Pointing data for screenshots:

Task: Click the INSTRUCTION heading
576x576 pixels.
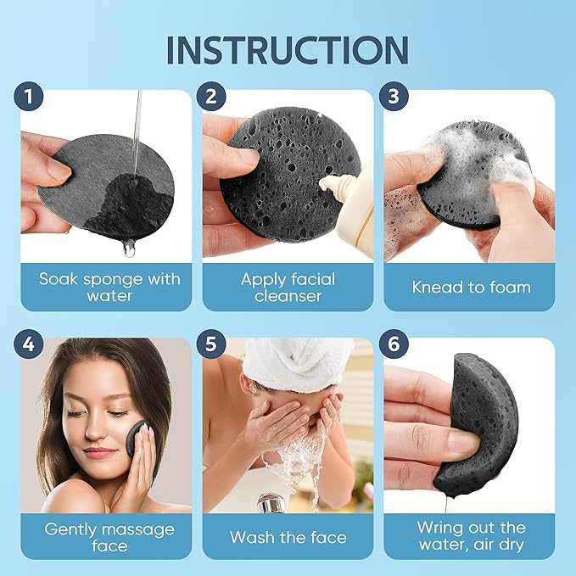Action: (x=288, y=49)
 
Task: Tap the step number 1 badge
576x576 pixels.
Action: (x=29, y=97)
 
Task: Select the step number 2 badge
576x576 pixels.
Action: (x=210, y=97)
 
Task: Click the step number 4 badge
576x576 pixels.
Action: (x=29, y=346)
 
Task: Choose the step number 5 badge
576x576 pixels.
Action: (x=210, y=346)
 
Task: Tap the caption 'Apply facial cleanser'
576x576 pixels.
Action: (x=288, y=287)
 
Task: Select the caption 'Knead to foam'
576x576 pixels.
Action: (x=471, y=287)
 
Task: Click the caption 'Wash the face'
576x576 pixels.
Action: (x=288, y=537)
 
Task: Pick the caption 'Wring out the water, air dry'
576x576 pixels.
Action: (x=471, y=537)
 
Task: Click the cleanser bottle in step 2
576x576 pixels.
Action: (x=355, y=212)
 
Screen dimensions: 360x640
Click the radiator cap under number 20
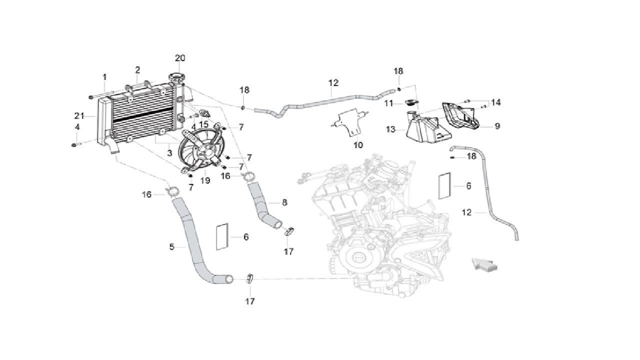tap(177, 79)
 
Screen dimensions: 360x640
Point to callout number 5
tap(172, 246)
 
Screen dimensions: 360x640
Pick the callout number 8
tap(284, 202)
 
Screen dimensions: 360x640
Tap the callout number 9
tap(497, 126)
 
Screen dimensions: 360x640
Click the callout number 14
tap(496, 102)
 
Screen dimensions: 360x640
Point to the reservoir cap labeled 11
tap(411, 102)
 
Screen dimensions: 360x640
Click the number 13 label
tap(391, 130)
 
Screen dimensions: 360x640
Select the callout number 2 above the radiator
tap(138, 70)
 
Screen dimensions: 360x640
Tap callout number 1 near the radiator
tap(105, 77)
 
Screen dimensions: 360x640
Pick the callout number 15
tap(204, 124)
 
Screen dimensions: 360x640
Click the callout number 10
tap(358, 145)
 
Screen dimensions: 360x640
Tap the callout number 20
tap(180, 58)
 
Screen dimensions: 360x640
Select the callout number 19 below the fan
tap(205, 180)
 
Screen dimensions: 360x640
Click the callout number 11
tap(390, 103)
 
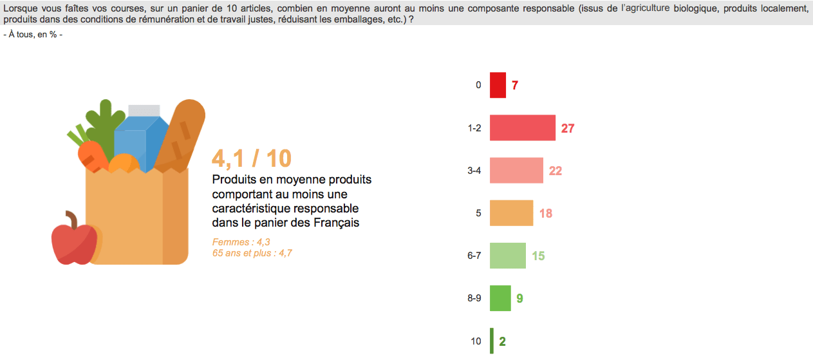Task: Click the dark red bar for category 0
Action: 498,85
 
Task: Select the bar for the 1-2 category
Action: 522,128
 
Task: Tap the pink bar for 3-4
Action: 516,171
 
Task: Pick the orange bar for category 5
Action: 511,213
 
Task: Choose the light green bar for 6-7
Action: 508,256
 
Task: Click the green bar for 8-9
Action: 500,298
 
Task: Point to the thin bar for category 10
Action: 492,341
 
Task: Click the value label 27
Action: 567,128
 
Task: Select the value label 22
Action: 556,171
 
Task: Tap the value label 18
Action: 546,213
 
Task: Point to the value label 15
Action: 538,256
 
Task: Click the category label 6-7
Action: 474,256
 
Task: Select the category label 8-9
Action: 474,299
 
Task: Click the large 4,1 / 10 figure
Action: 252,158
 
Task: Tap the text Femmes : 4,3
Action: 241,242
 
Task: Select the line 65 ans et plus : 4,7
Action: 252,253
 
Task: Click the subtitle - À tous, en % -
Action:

Problem description: Please arrange the entries in the part that opens with the line containing "Task: Select the value label 22" and closes with the line containing "Action: 241,242", both lines included, as a JSON list of strings with one string per line and blank lines left out.

Task solution:
[
  "Task: Select the value label 22",
  "Action: 556,171",
  "Task: Tap the value label 18",
  "Action: 546,213",
  "Task: Point to the value label 15",
  "Action: 538,256",
  "Task: Click the category label 6-7",
  "Action: 474,256",
  "Task: Select the category label 8-9",
  "Action: 474,299",
  "Task: Click the large 4,1 / 10 figure",
  "Action: 252,158",
  "Task: Tap the text Femmes : 4,3",
  "Action: 241,242"
]